There are ways to prevent it from happening in your home.
According to the Insurance Institute for Business and Home Safety, frozen pipes present one of the biggest risks for property damage when temperatures fall.
Statistics from the insurance institute state pipes that burst from freezing, could result in more than 5-thousand dollars worth of damage.
Susan Faloon with the Maine Emergency Management Agency said, it's a good idea to know your insurance policy.
"As a precaution to see if water damage would be covered, if in fact, you had something like that happen," said Faloon.
A local plumbing specialist. There are precautions to take to protect pipes before temperatures plummet.
"Insulation. Insulation, and insulation," said Andrew Wilkinson owner of Corinth Heating & Plumbing. He goes on to say "If it's a mobile home, make sure your skirting is intact and heat tape is very important".
He also said to follow instructions when using heat tape.

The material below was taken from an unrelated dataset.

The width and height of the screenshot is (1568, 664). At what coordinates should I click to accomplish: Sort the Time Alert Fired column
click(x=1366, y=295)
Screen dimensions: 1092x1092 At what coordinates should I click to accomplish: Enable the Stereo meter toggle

"A lot of people think that the heat tapes should be wrapped in a circular fashion around the pipe and they should not. They should be laid accordingly and then taped," said Wilkinson.

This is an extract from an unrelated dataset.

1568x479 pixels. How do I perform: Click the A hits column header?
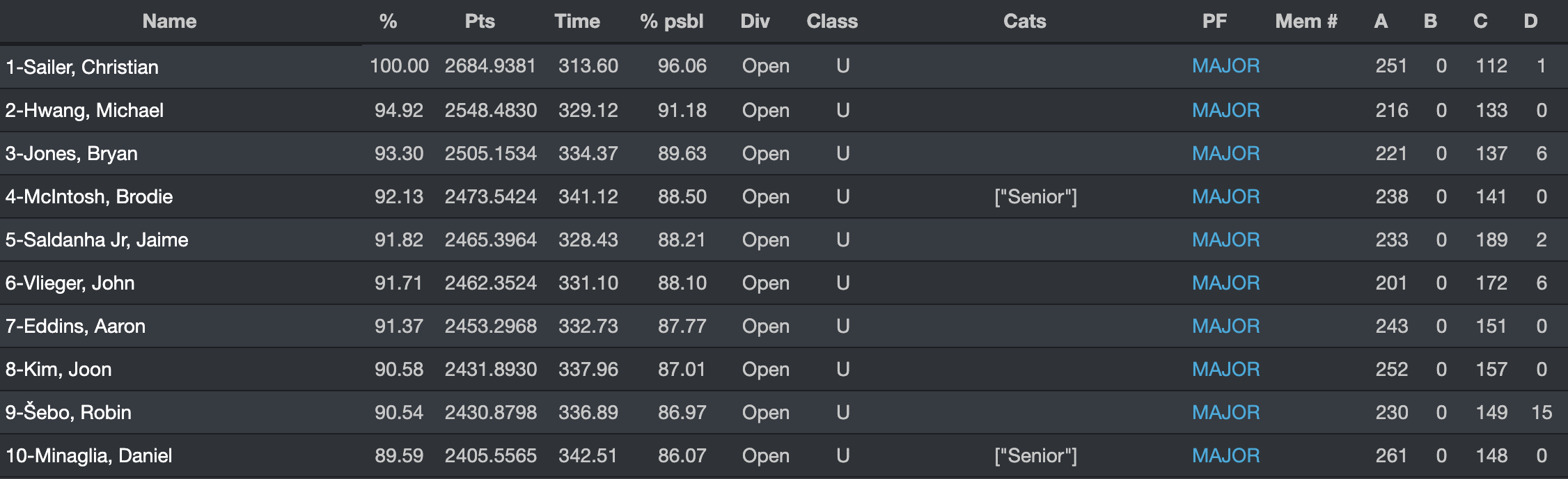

If you haven't taken those steps,it's not too late. There are other things that can be done.
"If it's a mobile home, just make sure the heat is on and running at all times," said Wilkinson.
"You can just leave your cupboards open so a little more heat can get in there. Another option is to leave the water running with a little bit. Just a tiny trickle," said Faloon.
Faloon said don't use alternative heat sources.
"Unfortunately, what some people try to do is to thaw pipes with a blow torch or something like that. Not a good idea ... it's very unsafe, actually last winter a house down the street from me burned because somebody did that and then it caught fire," said Faloon.
In fact, Wilkinson said a blow-dryer can be used but do it slowly and don't apply the heat directly to the pipe.
"Definitely don't want to heat up the pipe rapidly because the pipe will split and break.